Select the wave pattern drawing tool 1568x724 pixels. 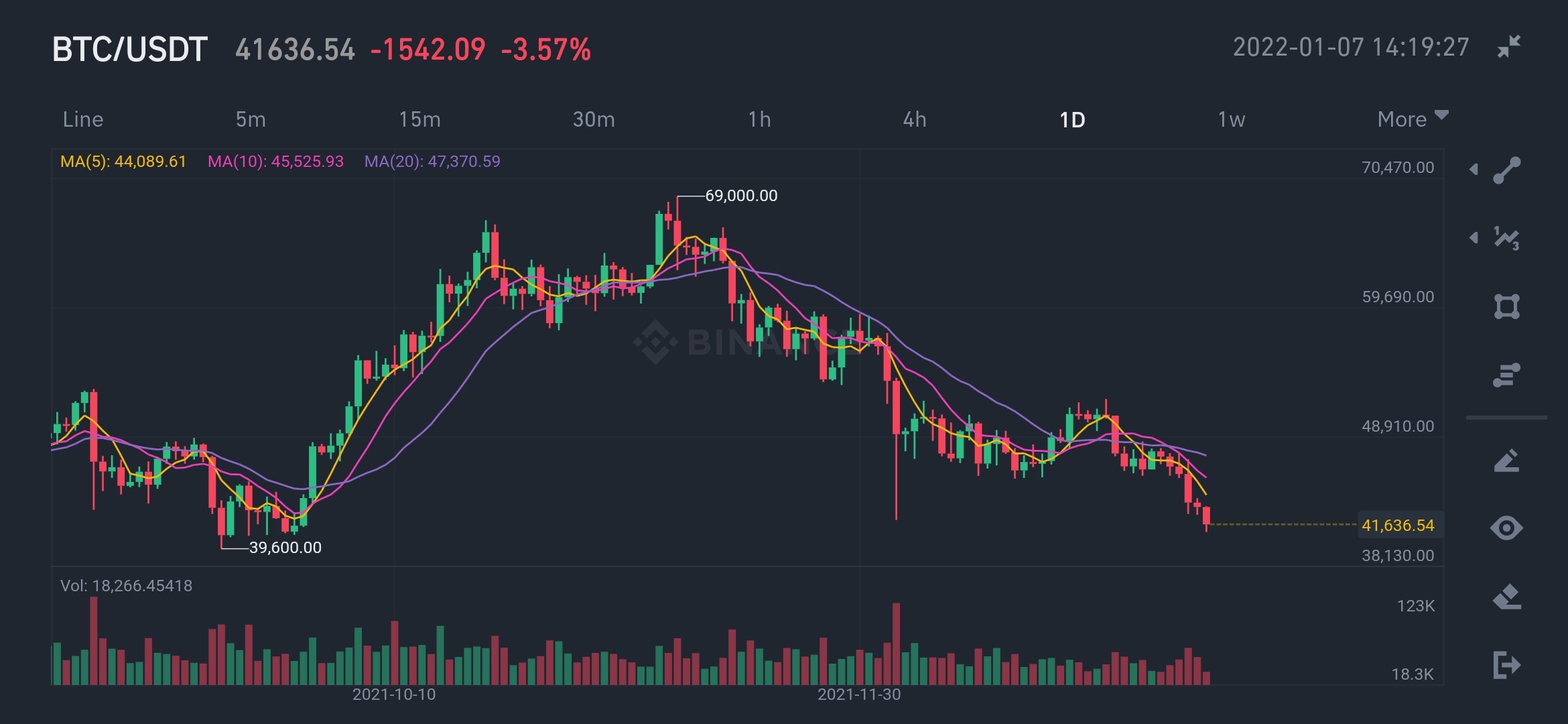click(x=1506, y=238)
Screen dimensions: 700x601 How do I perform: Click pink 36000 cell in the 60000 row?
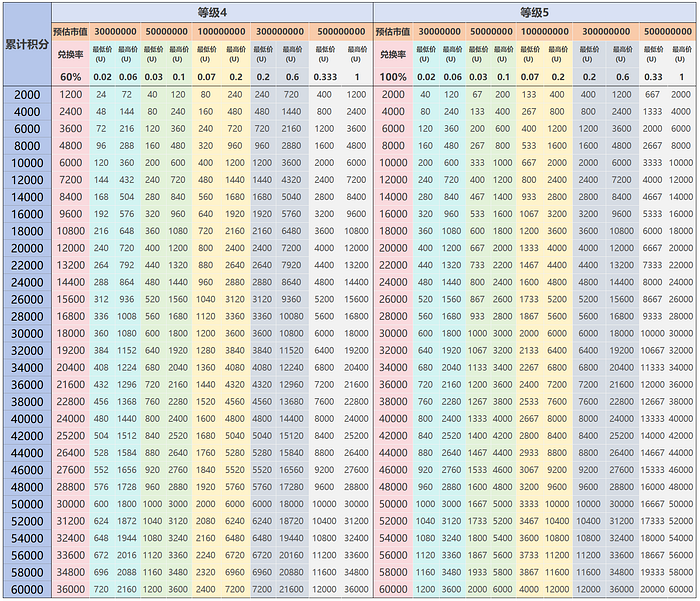[x=71, y=590]
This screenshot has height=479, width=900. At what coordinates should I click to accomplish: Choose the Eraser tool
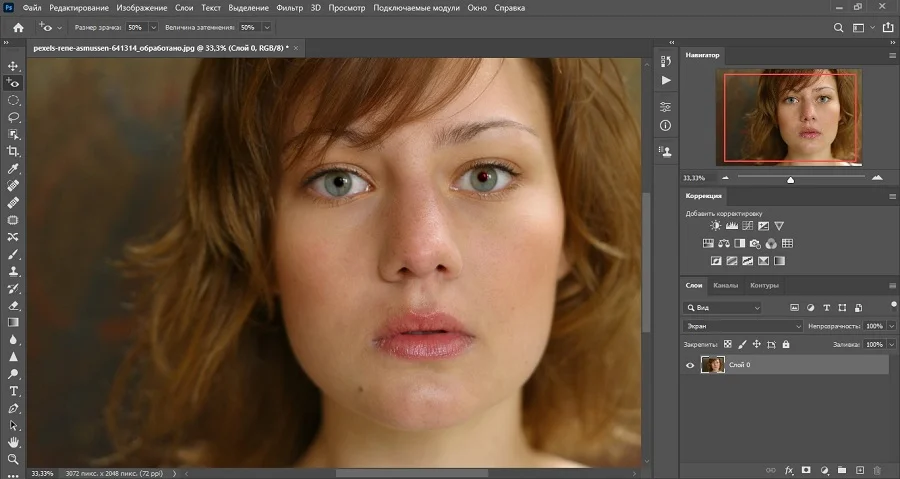tap(13, 305)
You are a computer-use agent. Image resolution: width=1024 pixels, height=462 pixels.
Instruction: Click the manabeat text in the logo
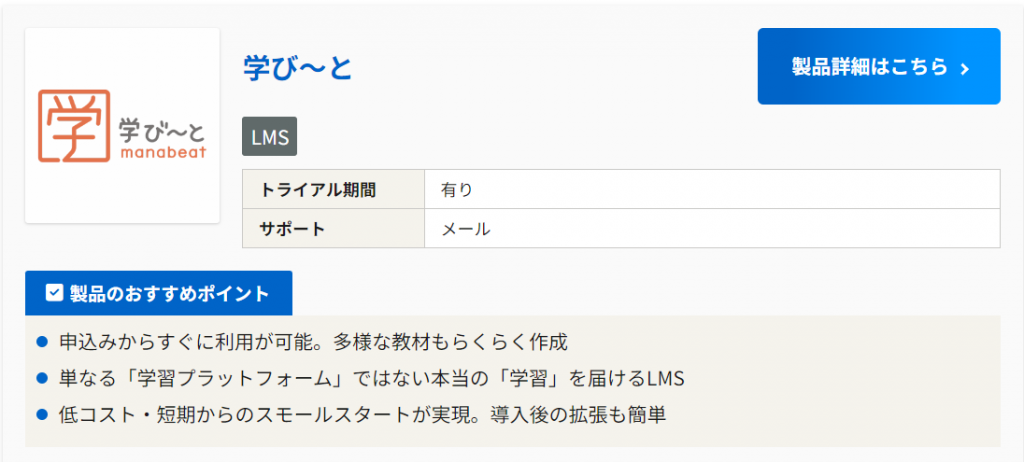(162, 152)
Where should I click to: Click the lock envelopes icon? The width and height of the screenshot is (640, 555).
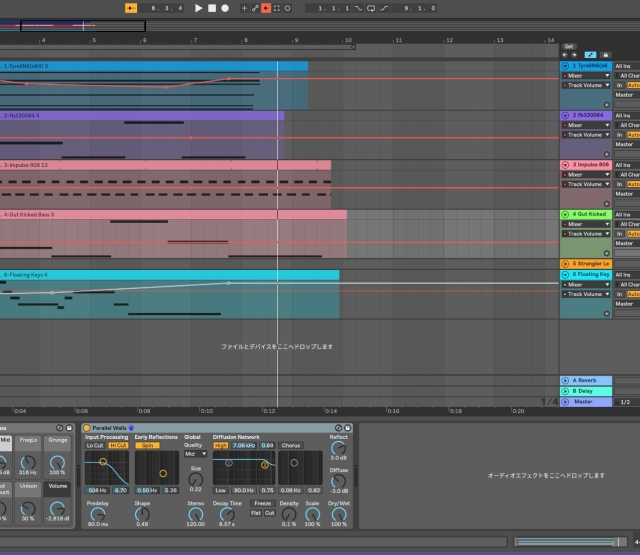[x=605, y=55]
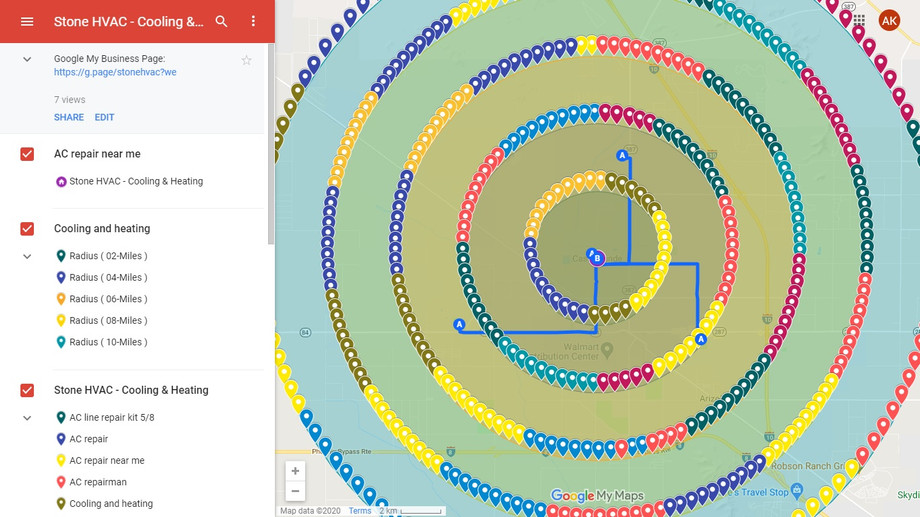Open the three-dot more options menu

[253, 21]
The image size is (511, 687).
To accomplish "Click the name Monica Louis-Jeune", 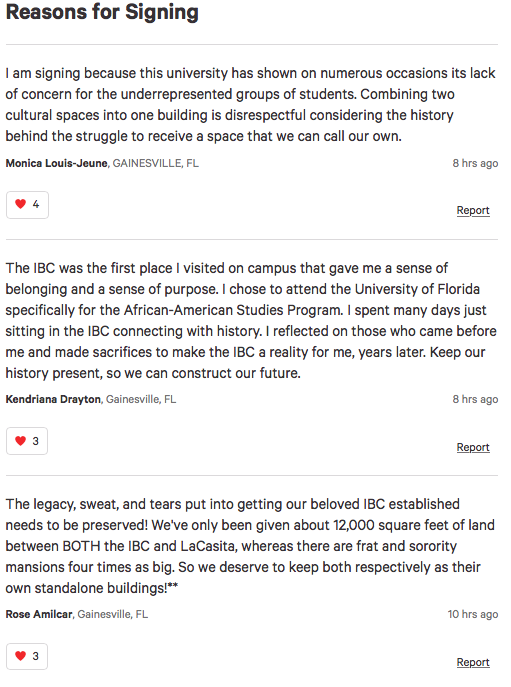I will point(57,163).
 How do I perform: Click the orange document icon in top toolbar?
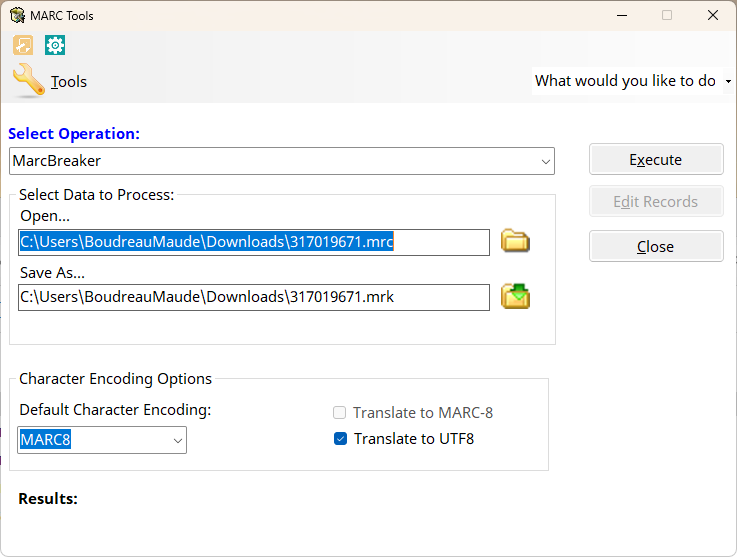click(x=23, y=45)
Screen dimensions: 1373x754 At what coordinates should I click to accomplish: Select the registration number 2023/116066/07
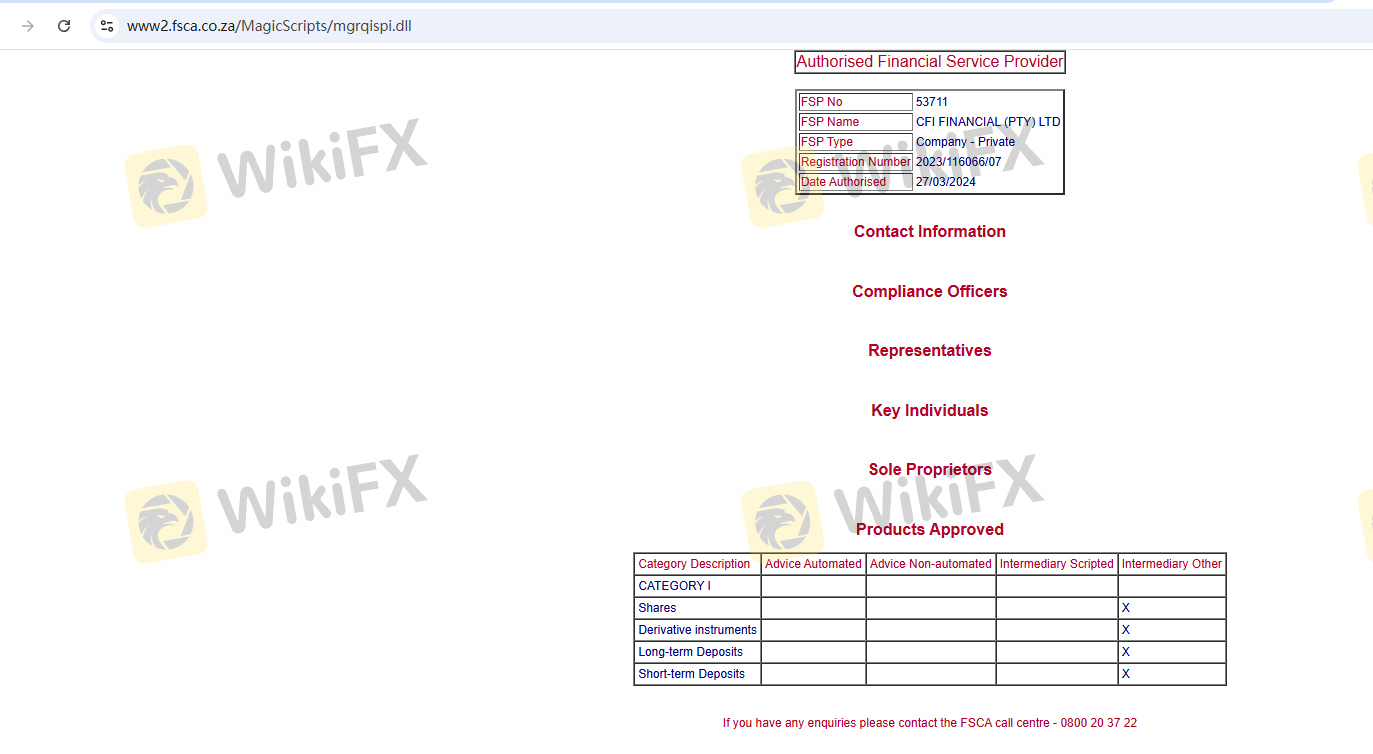click(958, 162)
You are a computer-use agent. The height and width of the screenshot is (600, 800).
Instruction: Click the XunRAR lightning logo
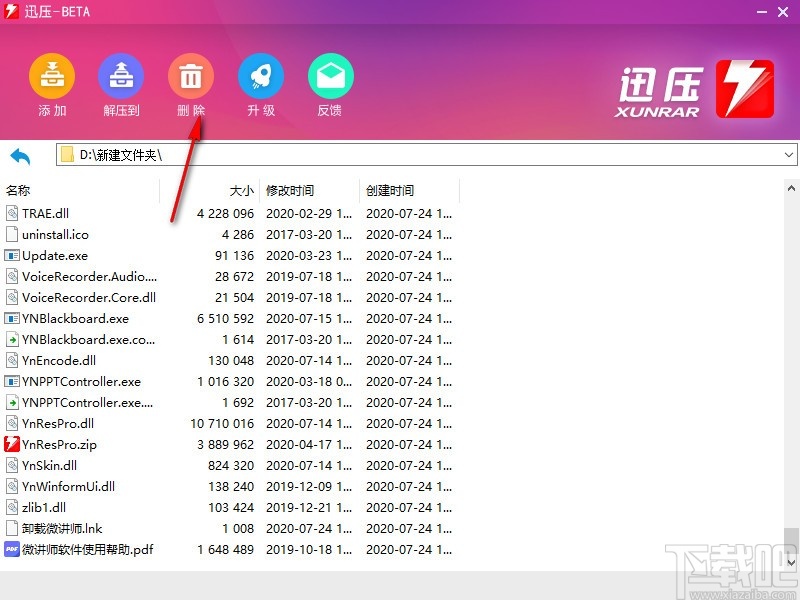(x=745, y=88)
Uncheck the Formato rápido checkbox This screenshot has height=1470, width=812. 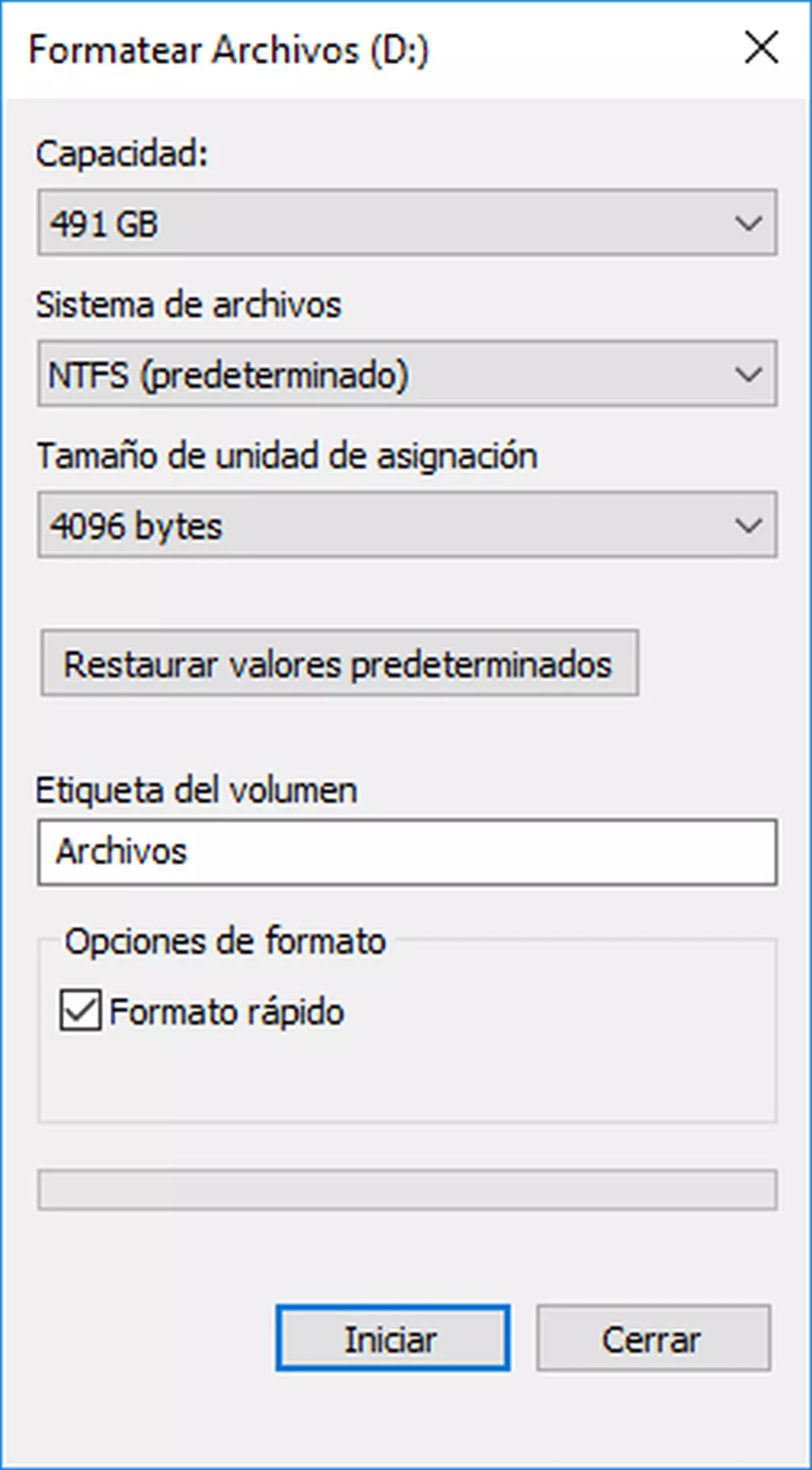coord(81,1011)
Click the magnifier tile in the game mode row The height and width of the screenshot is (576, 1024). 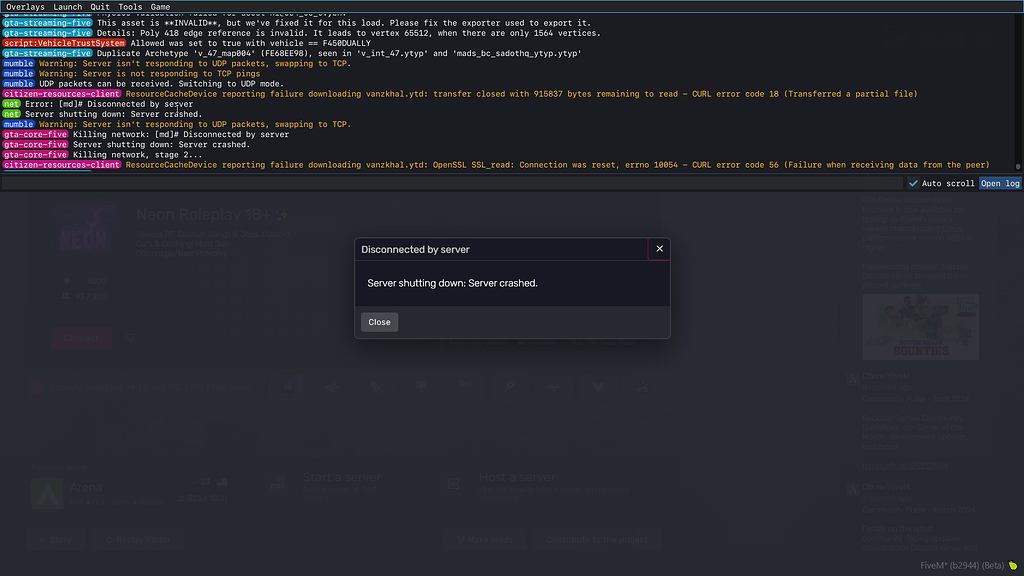click(x=510, y=387)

Work item
Wherever "agent" appears in a line of the entries, copy that line.

Answer area
You are a computer-use agent. Image resolution: width=1024 pixels, height=462 pixels.
You are a computer-use agent. The height and width of the screenshot is (600, 800).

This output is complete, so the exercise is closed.